# SUPPLIED PASSAGE:
====

Passenger Pigeons: Stewards of the Hardwood Forests

Introduction

The Passenger Pigeon (Ectopistes migratorius) was the most numerous bird species in North America during the Holocene, comprising 25-40% of the avifauna at the time (9). Its range spanned the Eastern Seaboard from Florida to Quebec in the East and Alberta to Texas in the West (6), wintering in the South (6). Despite the extensive range of the Passenger pigeon they are only known to have bred frequently in an area of 1.2 square kilometers in the north-central hardwood forests situated south of the great lakes, where they would congregate to nest in their billions during spring and summer (6). Phylogenetic analyses place Ectopistes migratorius as a sister taxon to the genus Patagioenas (8, 13), which amongst other species includes the ecologically similar (16, 17) band-tailed pigeon (Patagioenas fasciata). The passenger pigeon is well known compared to other extinct birds as it was studied quite widely by 19th-century naturalists, including the famous American ornithologist John James Audubon, and was included in his masterpiece The Birds of America (9). Even so, many things remain unclear including the famous abundance of the species. The most cited number is 3-5 billion individuals and was an estimate proposed by Schorger author of ‘The Passenger Pigeon: Its Natural History and Extinction’, but it would be more accurate to call it a guess, technological limitations make it impossible to provide even a good ballpark figure. Flock size is also the subject of much debate, they were by all accounts huge with the largest recorded flock being apparently 300 miles long and a mile wide, with an estimated 1-3 billion birds (9)

====

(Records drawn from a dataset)
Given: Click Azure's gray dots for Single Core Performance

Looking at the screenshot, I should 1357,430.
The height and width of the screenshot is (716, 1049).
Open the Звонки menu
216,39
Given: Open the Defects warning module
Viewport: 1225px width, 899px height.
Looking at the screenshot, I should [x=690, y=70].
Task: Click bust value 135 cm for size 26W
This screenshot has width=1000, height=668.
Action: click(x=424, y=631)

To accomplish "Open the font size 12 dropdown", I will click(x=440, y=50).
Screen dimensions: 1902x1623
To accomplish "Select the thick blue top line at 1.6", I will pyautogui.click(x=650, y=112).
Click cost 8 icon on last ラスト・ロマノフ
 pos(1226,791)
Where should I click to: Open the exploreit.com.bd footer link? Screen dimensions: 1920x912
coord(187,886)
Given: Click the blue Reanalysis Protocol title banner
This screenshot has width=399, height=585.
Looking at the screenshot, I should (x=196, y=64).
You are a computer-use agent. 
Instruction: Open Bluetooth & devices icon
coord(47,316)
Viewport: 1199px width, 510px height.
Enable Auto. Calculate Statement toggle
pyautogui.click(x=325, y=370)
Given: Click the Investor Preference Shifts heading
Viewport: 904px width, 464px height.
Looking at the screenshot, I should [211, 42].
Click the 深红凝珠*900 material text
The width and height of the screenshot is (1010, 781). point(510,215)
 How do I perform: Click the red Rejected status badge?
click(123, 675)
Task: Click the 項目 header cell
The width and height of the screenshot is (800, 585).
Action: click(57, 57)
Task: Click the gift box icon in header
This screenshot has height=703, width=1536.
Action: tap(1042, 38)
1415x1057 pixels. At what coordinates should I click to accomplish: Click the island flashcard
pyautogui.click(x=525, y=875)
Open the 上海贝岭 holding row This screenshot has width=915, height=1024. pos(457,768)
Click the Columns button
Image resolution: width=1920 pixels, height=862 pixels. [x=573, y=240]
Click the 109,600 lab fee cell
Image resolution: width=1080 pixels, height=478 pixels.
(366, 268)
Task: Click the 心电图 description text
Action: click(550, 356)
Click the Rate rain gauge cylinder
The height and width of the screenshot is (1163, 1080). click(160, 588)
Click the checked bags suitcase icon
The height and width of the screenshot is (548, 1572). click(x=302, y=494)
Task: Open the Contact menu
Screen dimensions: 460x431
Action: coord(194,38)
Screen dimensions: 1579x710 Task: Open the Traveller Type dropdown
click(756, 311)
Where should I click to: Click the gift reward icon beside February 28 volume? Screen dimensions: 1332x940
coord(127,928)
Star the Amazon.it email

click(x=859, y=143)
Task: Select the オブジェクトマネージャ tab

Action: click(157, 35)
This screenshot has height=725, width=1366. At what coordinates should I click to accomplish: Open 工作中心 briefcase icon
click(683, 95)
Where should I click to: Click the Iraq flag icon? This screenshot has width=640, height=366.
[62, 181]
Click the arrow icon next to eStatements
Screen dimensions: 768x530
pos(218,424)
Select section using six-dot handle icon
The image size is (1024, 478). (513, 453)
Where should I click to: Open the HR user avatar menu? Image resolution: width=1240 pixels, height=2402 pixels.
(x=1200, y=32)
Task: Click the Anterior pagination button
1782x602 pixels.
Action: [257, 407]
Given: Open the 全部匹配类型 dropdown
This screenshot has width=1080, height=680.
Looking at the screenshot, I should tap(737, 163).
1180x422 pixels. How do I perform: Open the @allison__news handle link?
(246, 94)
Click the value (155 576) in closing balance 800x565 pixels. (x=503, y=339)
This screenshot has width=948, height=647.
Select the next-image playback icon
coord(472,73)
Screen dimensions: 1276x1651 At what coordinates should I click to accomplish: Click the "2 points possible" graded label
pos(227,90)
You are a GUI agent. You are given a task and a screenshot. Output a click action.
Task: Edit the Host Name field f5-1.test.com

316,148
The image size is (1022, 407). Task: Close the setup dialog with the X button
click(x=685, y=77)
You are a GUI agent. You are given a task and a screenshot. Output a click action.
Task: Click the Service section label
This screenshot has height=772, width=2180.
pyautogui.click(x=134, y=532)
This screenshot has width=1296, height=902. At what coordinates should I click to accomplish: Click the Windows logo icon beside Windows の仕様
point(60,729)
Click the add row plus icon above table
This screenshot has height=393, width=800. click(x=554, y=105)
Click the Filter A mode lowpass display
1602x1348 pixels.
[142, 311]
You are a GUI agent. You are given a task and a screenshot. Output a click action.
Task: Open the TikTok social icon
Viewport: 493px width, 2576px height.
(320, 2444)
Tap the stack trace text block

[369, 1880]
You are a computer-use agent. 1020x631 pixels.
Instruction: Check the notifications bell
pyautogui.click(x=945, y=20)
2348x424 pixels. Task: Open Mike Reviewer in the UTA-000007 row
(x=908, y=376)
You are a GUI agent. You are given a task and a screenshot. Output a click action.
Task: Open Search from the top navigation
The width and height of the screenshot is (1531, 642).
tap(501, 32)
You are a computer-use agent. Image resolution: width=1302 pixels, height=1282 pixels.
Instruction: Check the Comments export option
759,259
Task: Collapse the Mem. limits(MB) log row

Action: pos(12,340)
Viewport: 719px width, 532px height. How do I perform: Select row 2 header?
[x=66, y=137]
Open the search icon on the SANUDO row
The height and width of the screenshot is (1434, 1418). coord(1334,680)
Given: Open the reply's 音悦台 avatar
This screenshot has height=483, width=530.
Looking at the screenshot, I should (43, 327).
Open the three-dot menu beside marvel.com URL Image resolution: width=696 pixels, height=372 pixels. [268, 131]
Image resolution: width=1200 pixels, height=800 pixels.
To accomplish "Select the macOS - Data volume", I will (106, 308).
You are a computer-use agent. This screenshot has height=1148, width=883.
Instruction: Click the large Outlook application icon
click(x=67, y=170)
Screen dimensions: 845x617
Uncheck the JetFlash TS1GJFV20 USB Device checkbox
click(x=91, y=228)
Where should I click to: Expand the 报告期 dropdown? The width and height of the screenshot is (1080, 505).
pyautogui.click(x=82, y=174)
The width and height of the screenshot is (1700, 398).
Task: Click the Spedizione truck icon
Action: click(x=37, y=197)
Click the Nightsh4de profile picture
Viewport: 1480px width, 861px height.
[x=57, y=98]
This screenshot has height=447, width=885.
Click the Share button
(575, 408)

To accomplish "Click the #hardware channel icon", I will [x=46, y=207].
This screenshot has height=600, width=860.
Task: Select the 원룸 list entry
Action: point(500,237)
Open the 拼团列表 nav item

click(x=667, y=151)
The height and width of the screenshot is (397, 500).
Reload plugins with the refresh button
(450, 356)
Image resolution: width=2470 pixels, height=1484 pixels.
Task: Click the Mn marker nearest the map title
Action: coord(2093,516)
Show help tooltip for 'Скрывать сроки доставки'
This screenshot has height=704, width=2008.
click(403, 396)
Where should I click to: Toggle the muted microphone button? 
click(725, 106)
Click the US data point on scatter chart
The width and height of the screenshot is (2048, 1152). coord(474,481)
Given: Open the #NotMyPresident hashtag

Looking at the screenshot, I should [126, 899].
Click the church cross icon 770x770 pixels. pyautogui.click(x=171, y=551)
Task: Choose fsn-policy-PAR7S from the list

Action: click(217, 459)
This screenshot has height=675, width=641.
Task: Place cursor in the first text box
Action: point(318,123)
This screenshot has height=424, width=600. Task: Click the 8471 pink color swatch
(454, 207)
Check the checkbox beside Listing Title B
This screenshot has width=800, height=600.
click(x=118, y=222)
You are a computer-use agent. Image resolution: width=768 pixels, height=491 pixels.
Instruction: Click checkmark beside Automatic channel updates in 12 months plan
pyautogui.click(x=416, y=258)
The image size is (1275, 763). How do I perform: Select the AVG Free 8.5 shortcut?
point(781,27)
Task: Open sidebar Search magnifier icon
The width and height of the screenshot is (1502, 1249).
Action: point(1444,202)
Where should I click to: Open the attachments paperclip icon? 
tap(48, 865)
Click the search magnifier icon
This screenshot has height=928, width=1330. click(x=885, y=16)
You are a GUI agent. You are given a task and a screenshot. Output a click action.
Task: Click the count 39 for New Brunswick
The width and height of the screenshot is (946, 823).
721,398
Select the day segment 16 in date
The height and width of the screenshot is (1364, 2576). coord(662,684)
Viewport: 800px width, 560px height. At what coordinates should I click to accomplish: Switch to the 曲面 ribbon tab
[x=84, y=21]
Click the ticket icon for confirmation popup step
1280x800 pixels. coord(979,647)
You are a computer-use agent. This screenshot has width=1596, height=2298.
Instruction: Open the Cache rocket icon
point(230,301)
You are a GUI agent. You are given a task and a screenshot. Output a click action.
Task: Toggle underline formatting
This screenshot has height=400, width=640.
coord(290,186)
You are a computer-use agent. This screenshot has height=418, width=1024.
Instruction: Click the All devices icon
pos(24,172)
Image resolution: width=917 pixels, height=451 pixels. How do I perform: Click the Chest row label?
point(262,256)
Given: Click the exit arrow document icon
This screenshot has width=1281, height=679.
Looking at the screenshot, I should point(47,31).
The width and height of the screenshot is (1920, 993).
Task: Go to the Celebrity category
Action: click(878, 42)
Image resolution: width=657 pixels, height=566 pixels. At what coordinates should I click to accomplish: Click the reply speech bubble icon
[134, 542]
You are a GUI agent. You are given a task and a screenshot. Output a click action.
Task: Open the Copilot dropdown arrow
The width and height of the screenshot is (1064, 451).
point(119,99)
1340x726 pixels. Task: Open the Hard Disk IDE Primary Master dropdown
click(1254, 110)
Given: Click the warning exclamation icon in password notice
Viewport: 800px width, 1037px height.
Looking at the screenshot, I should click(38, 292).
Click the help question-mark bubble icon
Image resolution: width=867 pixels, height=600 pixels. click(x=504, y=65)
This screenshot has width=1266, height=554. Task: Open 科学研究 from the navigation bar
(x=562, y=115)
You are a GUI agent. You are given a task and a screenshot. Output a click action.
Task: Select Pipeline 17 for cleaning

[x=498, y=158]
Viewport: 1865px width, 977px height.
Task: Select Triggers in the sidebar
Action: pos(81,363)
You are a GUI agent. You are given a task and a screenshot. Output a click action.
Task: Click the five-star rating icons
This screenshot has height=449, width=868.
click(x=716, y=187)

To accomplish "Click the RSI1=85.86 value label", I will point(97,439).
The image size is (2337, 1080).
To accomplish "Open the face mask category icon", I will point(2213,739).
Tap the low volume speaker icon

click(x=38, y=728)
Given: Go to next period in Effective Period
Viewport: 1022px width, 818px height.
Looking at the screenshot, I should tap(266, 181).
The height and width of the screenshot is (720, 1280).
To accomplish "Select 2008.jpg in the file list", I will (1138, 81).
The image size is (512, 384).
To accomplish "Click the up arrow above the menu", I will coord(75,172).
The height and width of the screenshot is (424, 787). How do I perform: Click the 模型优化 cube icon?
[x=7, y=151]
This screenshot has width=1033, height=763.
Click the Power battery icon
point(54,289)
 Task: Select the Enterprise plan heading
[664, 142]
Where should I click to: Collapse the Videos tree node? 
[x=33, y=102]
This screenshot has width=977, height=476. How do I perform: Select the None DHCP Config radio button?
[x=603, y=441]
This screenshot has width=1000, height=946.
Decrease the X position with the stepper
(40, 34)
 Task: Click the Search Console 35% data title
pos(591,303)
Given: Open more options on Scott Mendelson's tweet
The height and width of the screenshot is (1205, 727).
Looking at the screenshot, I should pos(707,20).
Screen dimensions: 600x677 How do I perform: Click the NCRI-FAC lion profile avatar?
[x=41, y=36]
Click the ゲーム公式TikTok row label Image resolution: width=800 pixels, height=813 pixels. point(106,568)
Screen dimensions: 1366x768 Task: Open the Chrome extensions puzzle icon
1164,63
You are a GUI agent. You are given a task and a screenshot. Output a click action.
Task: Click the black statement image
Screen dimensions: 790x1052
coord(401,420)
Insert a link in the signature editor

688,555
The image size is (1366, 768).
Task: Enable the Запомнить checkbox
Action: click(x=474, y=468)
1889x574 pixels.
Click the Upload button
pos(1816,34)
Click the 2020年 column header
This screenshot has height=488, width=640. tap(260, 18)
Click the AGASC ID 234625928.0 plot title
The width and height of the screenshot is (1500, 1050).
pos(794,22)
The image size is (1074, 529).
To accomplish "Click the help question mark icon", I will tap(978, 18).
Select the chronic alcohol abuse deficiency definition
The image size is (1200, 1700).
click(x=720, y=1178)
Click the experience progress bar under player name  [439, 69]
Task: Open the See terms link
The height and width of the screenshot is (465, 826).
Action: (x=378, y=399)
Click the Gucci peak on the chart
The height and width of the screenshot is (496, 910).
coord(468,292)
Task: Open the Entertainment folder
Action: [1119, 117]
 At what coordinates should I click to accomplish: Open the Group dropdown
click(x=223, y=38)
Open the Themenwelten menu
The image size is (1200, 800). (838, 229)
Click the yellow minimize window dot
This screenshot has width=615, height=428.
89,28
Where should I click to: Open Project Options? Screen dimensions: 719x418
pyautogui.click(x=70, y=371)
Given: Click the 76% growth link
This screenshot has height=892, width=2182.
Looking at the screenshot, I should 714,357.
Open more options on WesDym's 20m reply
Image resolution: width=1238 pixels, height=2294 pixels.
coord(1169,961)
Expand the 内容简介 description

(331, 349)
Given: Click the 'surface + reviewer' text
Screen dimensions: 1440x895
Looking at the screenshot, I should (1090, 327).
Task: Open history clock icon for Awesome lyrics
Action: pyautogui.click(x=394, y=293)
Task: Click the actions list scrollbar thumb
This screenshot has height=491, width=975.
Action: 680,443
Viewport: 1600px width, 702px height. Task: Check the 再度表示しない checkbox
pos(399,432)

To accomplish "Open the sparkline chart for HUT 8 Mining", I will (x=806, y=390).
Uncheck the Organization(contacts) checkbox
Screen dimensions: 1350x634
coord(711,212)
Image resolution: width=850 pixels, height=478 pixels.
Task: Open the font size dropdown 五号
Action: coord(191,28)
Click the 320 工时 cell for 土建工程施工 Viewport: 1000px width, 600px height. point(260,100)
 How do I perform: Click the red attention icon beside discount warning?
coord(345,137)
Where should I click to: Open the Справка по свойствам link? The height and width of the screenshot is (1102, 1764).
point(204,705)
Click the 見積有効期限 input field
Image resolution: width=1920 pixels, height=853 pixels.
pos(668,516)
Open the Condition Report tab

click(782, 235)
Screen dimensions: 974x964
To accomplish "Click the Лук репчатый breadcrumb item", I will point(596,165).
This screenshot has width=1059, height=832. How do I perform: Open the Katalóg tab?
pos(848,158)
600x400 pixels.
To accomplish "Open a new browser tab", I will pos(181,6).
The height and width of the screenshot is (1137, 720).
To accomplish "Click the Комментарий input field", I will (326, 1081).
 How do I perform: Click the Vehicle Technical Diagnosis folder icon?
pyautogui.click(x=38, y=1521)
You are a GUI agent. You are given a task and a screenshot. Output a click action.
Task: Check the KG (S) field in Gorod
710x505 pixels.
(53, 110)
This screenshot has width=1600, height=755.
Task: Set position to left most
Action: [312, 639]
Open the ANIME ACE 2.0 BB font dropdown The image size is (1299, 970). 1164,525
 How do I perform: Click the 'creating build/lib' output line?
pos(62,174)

====

# REQUIRED ACTION 1:
According to the passenger pigeon passage, why would it be more accurate to call Schorger's figure of 3-5 billion individuals a guess rather than an estimate?
# REQUIRED ACTION 2:
In the passenger pigeon passage, which genus do phylogenetic analyses place Ectopistes migratorius as a sister taxon to?

# WRITTEN RESPONSE 1:
Technological limitations make it impossible to provide even a good ballpark figure for the species' abundance.

# WRITTEN RESPONSE 2:
The genus Patagioenas.